The Brutish Empire

The Brutish Empire August 11, 2011

After listening to some of these moronic, conscienceless thugs being interviewed on NPR yesterday, I have to say this seems about right.

What was striking about the NPR interviews was that even the interviewer, who obviously wanted to treat this story as one of “oppressed underclass vs. oppressive society” was genuinely appalled by the animalistic morons he was talking to. They, for their part, had no sense that they were full of “rage” about something. They weren’t even particularly poor. They frankly admitted they could afford the stuff they were stealing. But hey! Why “bovver” when they could just smash somebody’s window and steal the stuff. Nobody was stopping them and it was a bit of a lark, so they and their mates said they would probably keep going until somebody stopped them. No sense at all of the people they were were hurting. No awareness of any obligation to the community in which they lived. Sheer predatory animalism functioning the lowest possible level of eating, excreting, and copulating.

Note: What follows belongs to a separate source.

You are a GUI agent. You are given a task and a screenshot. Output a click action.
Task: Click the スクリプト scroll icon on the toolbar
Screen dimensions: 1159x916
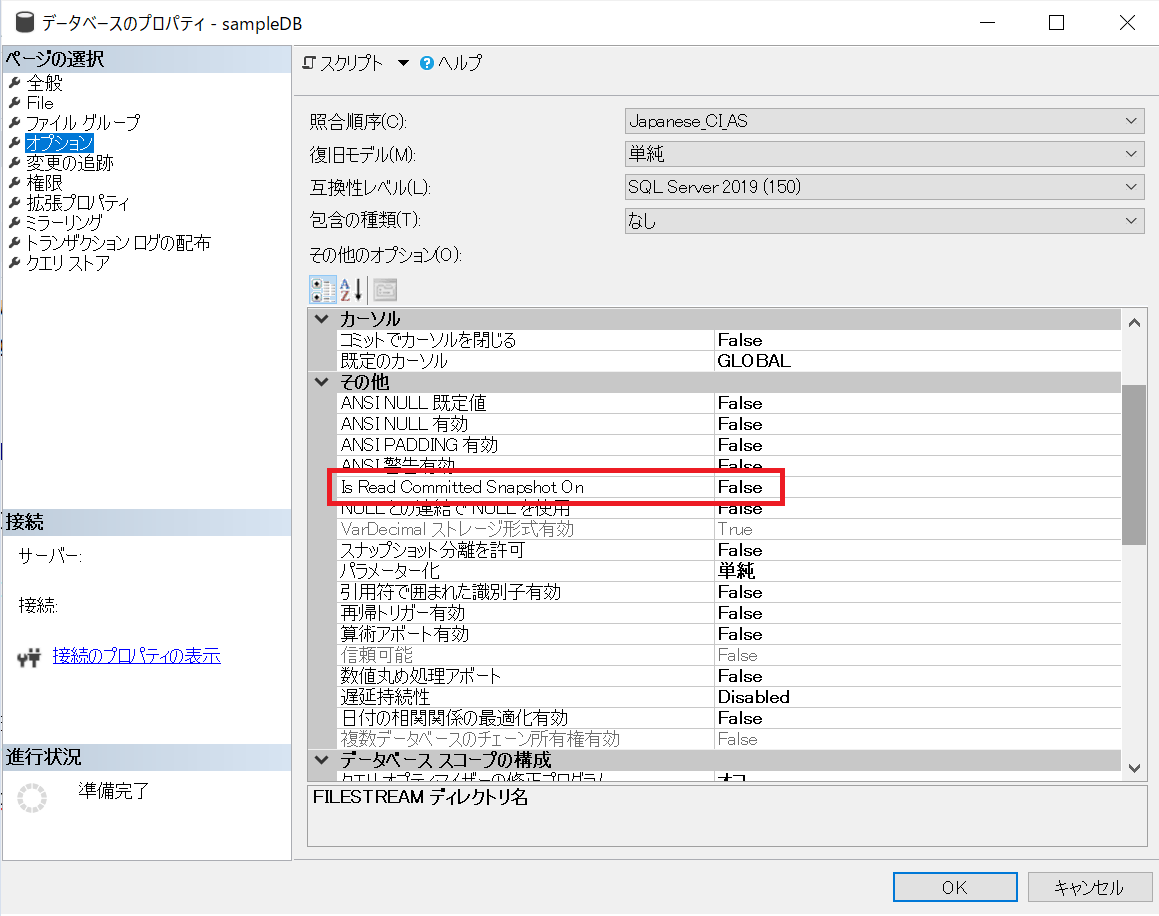click(309, 62)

Oddly, that’s just the vision of the human person put forward by the “Naked Ape” materialists whom we have all been taught for decades are freeing us from all that silly dogma about humans in the image and likeness of God.

Cult determines culture. Post-Christian Britain has embraced the anti-Christian vision of the human person as a sort of two-legged cow or dog whose highest aspirations ought to be drink, food, and sex in a universe where all that matters is my personal feelings of the moment. Meet mere physical need and you have fulfilled your total obligation to the formation of a healthy human being. Most Britons still resist this inhuman attempt to reduce the populace to dumb beasts. But enough have responded to the conditioning that there are now mobs of feral thugs living out this subhuman vision of the human person. The problem is not that they long for something higher and feel thwarted. The problem is that they long for nothing higher and feel nothing. As Fr. Tim Finigan puts it:

If “my view” is all that matters in every subject at school, then by the time you reach Year 11 there is no pressing reason why you should not burn cars, throw stones at police and cycle round to loot shops if that is what meets your needs during the summer holidays.

Happily, repentance is always possible and England can learn from her mistakes. I hope we learn too.